Una scoperta eccezionale è stata effettuata da un team di scienziati guidati da Bing Fung dell'Università dell'Oklahoma (http://www.ou.edu/) nel corso di un esperimento riportato tra l'altro sulla rivista "Journal of Chemical Phisics" (http://ojps.aip.org/jcpo). Fung e colleghi hanno sperimentato che un'immagine di un migliaio di bit di informazione può essere immagazzinata negli atomi di una singola molecola, più specificatamente nei diciannove atomi di idrogeno che costituiscono una molecola cristallina. Le informazioni contenute in tale molecola consistono in dati per almeno 1024 bit e vengono immagazzinate nelle complesse interazioni dei momenti magnetici dei protoni. Si spera che in futuro questa tecnica, denominata "fotografia molecolare", possa essere usata per far sì che consistenti quantità di dati digitali siano contenuti in uno spazio piccolissimo.

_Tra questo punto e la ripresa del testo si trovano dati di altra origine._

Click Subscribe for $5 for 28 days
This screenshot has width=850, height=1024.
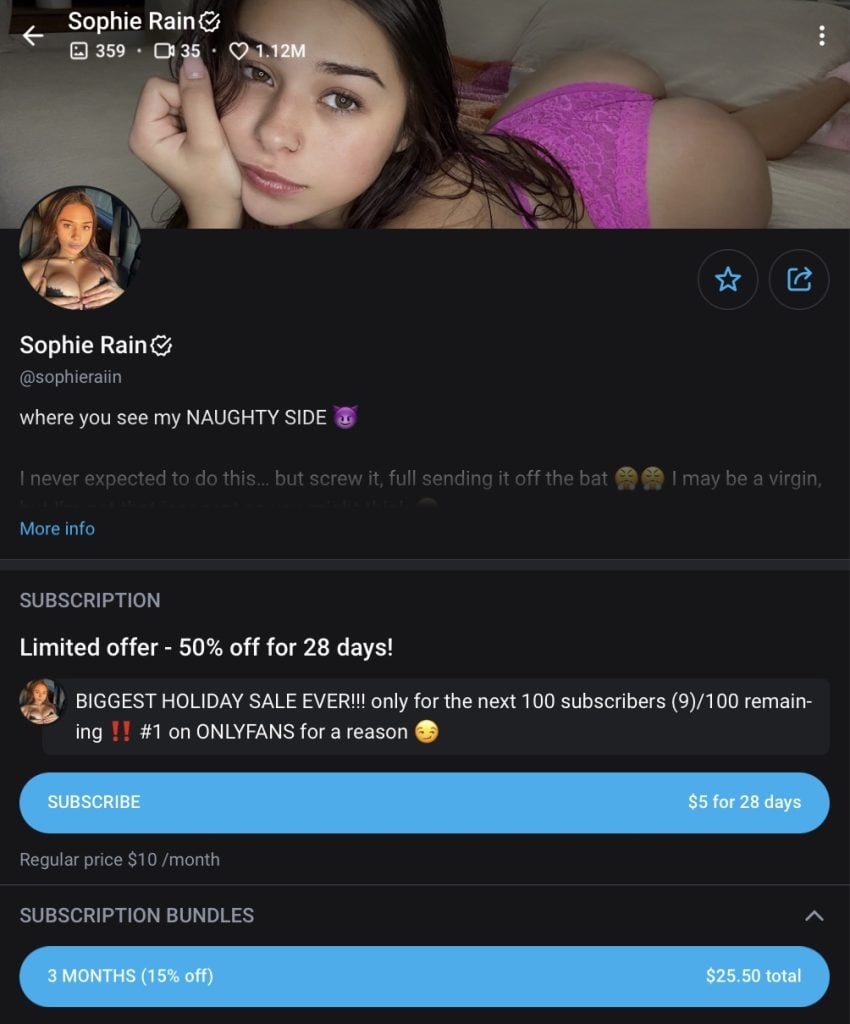[424, 802]
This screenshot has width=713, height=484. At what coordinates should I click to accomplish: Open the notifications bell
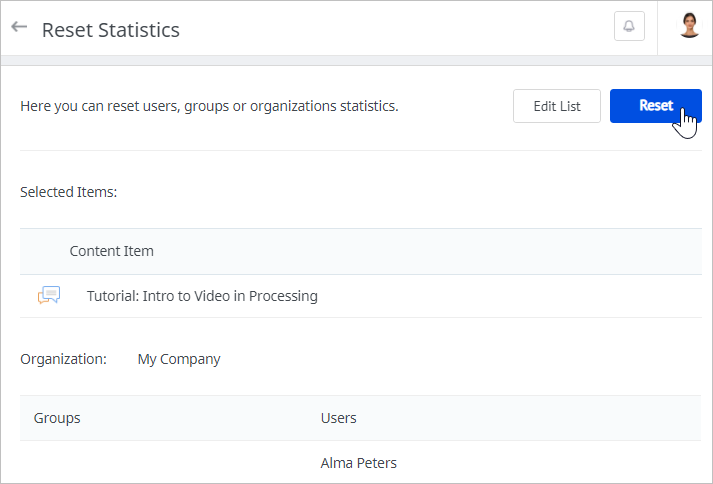(629, 27)
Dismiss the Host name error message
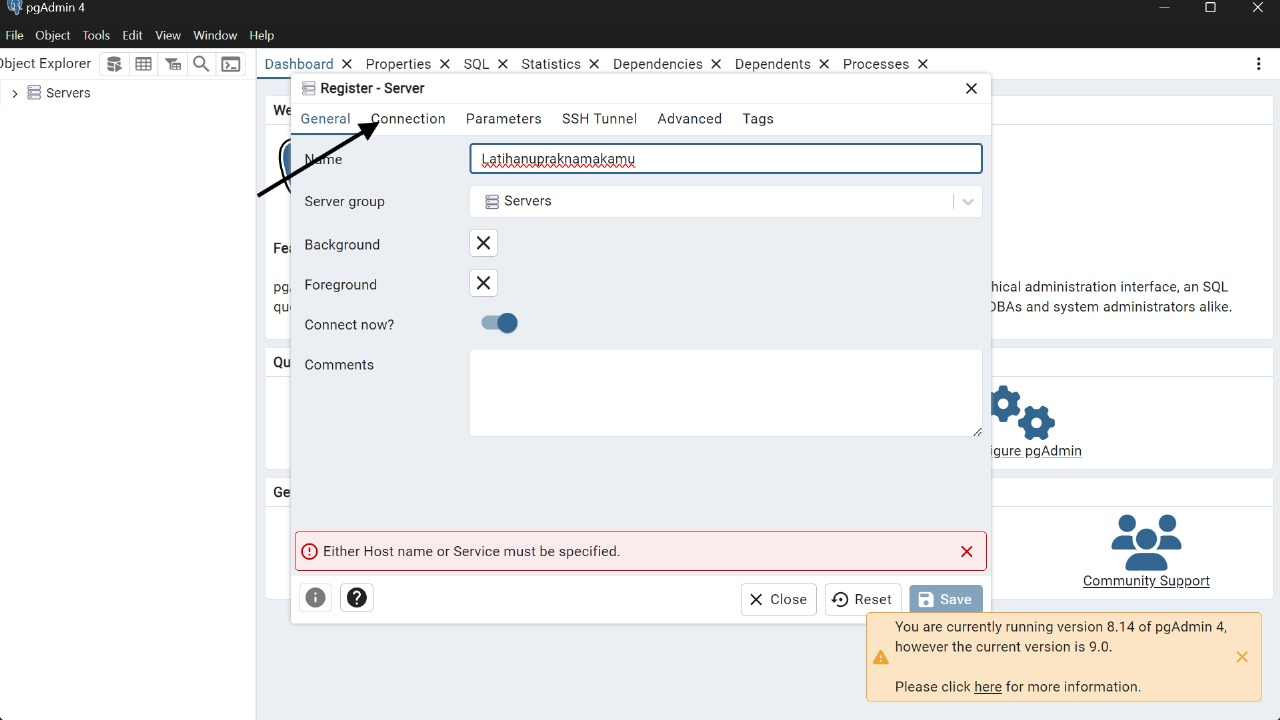 [966, 552]
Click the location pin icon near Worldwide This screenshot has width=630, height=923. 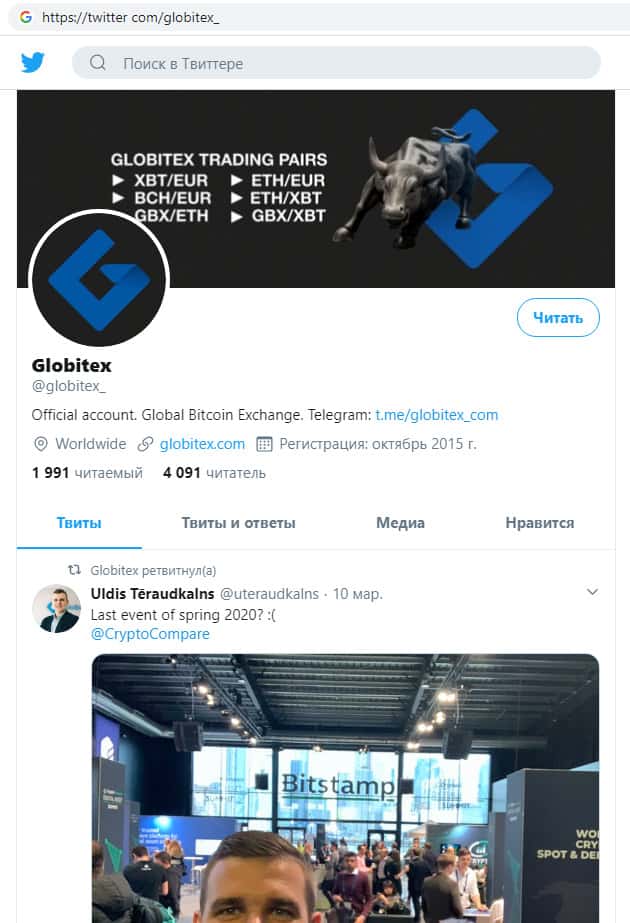point(41,444)
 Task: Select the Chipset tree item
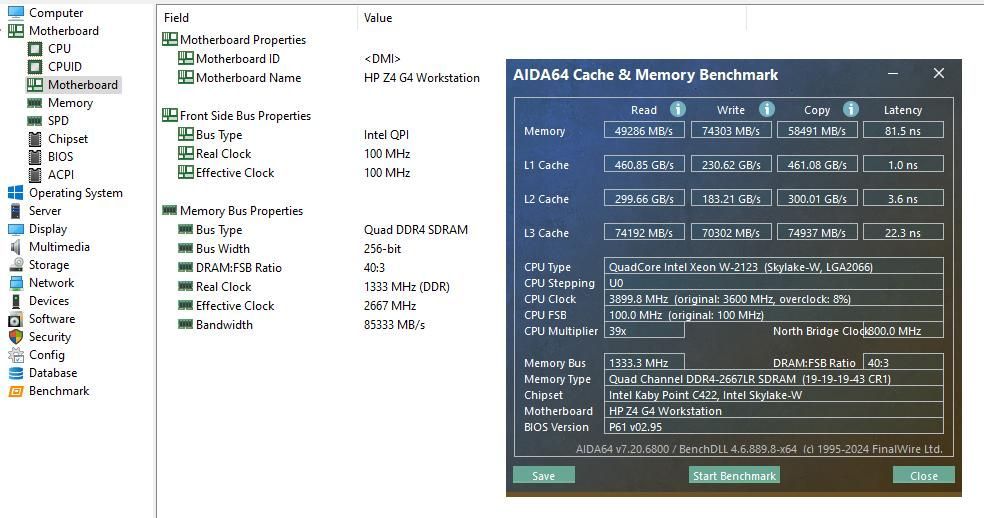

Tuttavia, ammette Fung: "Si tratta soltanto del primo passo verso l'utilizzo degli spin nucleari per il processo molecolare delle informazioni". Nel corso dell'esperimento, l'immagine usata da memorizzare era quadrata con un lato di 32 pixel e in bianco e nero. Gli scienziati hanno quindi diretto sulla molecola un impulso elettromagnetico contenente circa 1024 diverse radiofrequenze vicine ai 400 megahertz. A seconda che il valore del codice binario fosse 1 o 0, la frequenza presentava oppure no un'ampiezza.
In questa maniera l'informazione veniva memorizzata nella molecola e per leggerla bisognava che i ricercatori inviassero un altro impulso dalle frequenze leggermente spostate, misurando poi i cambiamenti per mezzo della risonanza magnetica nucleare.